We would argue that that Microsoft really has reached its inflexion point whereas for some commentators in the past it was just wishful thinking. One indicator this week is that Google just leaped over Microsoft, in the eyes of consumers, as the world’s most successful brand, as measured by US researcher Millward Brown, measuring brand value (rather than pure consumer recognition).

This has happened despite Microsoft spending hundreds of millions a year in advertising, while the Google brand spreads by word of mouth and internet usage. Microsoft’s brand value fell to third place and co-incidentally Nokia, Apple and Samsung now sit in 12th, 16th and 44th places, but significantly these brands are all moving up in value as Microsoft moves down. The conclusions were reached by interviewing people in all the major countries around the world, not just the US.

But on the face of it there is little wrong at Microsoft. That’s if you accept the Microsoft version of events. It remains dominant in the office and the enterprise, it has just shipped its most sophisticated operating system upgrade ever, and will soon ship the office suite to go with it. It has given billions to its shareholders and yet still has $29 billion in the bank.

And in the Faultline territories of digital media, Microsoft could argue that it’s doing a great job. It has the dominant media player, the dominant PC based Digital Rights Management software, it has finally brought its VC-1 codec to a point where it can be licensed and it remains the lead software supplier to the largest Telco in the US, AT&T in its IPTV roll-out, a rollout that is vital to the long term financial health of that company.

Microsoft has converted a third placed gaming console position to a market leading position, is growing market share among handsets and has made a recent shrewd acquisition in in-game advertising networks and is building out it AdCenter product line to position itself better against Google, and it has launched the Zune and its PlayReady handset DRM to better position itself against the iPod and the iPhone and others.

The Xbox Live network and the other Microsoft Live network offerings in instant messaging, VoIP and conferencing are all generating more and more revenues in some cases in partnership with some of the biggest operators in the world, in others, like Xbox and MSN, directly from consumers.

Costing a fortune

And if you are a Microsoft employee and you regularly drink your own Kool Aid, then read no further. Because it is starting to become apparent that the invasions of turfs in entertainment, networks and gaming are costing Microsoft a fortune and not getting it very far. Last quarter Microsoft revealed losses in all of these activities, just as it has for many of the last few years and just as it will when it launches its first calendar quarter (its third financial quarter) numbers again today.

Its losers are Online Services Business (OSB) which includes MSN and Windows Live and Hotmail, and the Entertainment and Devices Division (EDD) which includes the Xbox 360, mobile and IPTV and peculiarly Mac Office, which somewhat lifts the division.
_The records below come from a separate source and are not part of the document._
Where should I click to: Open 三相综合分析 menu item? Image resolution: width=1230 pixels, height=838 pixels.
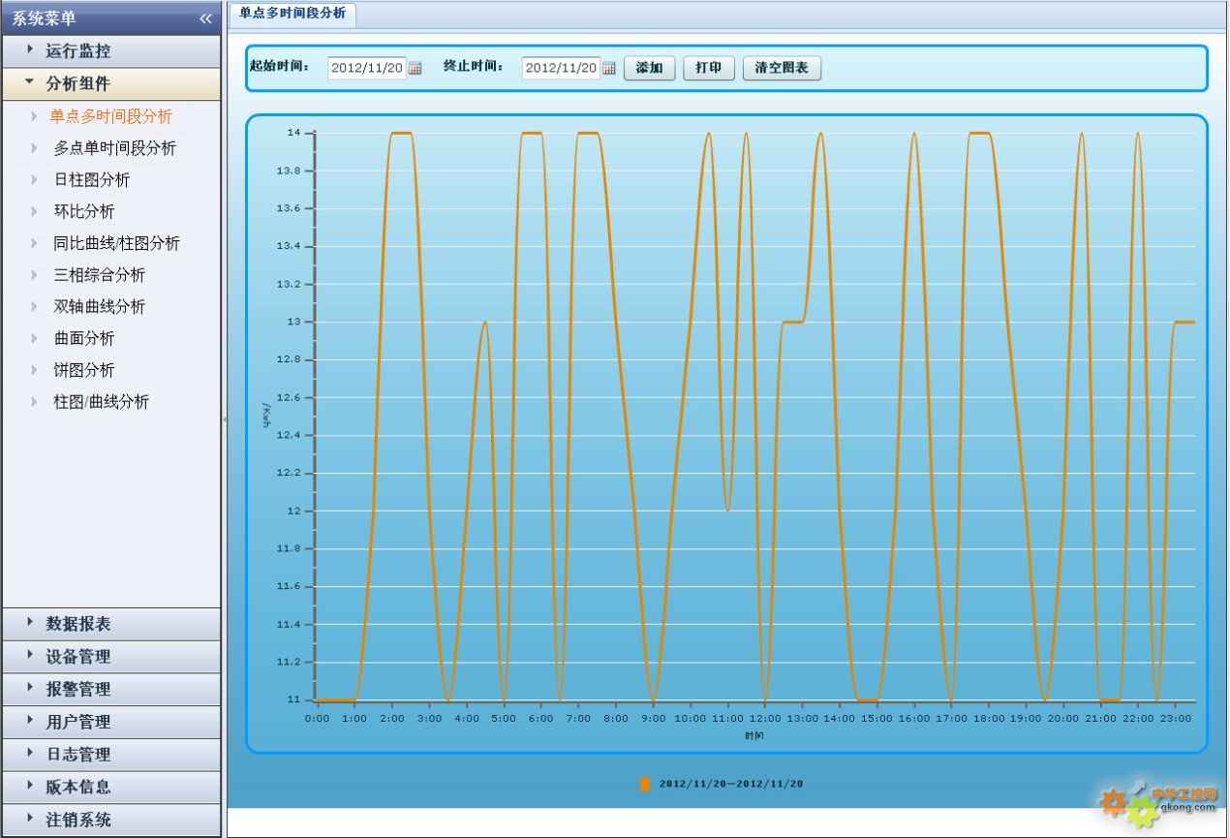[100, 275]
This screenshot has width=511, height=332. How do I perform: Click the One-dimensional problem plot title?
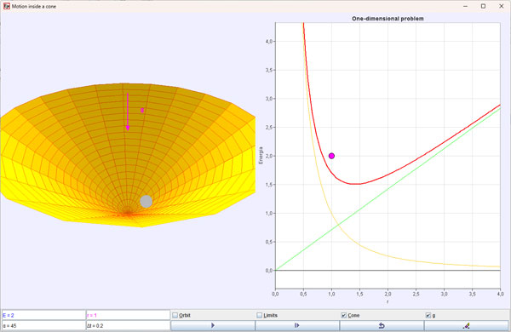click(388, 19)
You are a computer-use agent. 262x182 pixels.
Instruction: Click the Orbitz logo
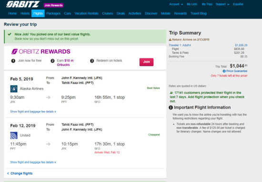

Last quarter the losses for OSB were around $155 million on revenues of $624 million while EDD was responsible for flat losses of around $290 million on revenues on $2.9 billion.

The only positive thing about these numbers was that EDD had risen its volumes considerably through the Xbox.

But if there was a division for law suits at Microsoft, then that would have lost the most money by far. The various anti-trust and patent actions that Microsoft is involved in is expected to use up between $1.5 and $1.8 billion of the poor shareholder’s money, and although much of that has been set aside, this is as a direct result to the knee jerk way Microsoft reaches for bundling and the way that it uses other companies’ intellectual property without asking, and that’s a management issue. And it’s worth reminding ourselves that if the intellectual property trial that went in Alcatel-Lucent’s favor over MP3 patents is upheld on appeal, Microsoft can double the amount it expects to lose in legal actions.